Exercise requirements:
Copy out every line from the one containing "Task: Switch to the EMD tab" down to the one containing "Action: [x=215, y=102]", both included, leaving the pictures out of your answer.

Records provided:
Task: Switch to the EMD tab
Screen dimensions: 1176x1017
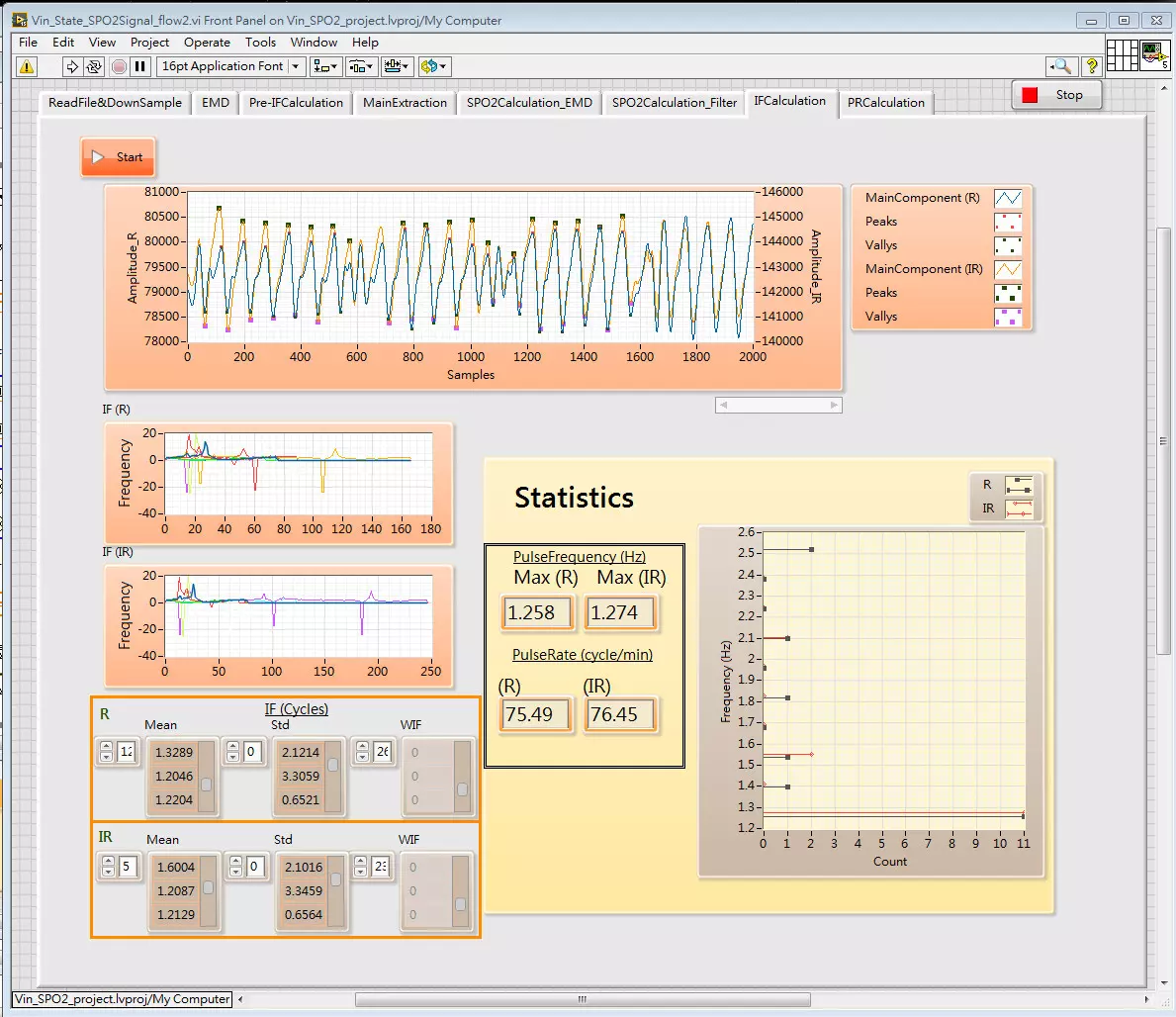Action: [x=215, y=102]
...
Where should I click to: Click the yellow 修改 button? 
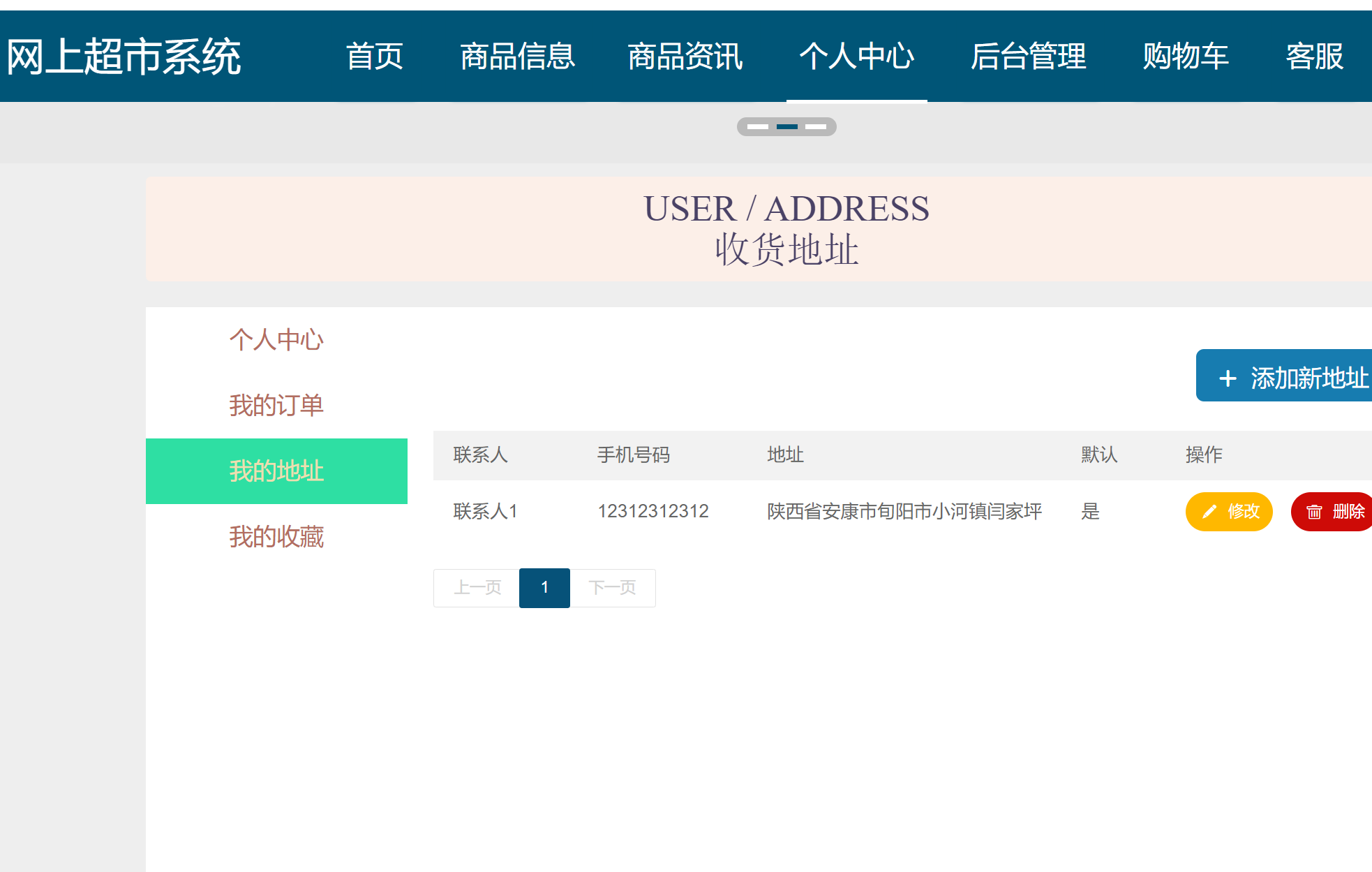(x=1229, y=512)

Exercise result:
Task: Switch to the EMD tab
Screen dimensions: 1176x1017
Action: [x=215, y=102]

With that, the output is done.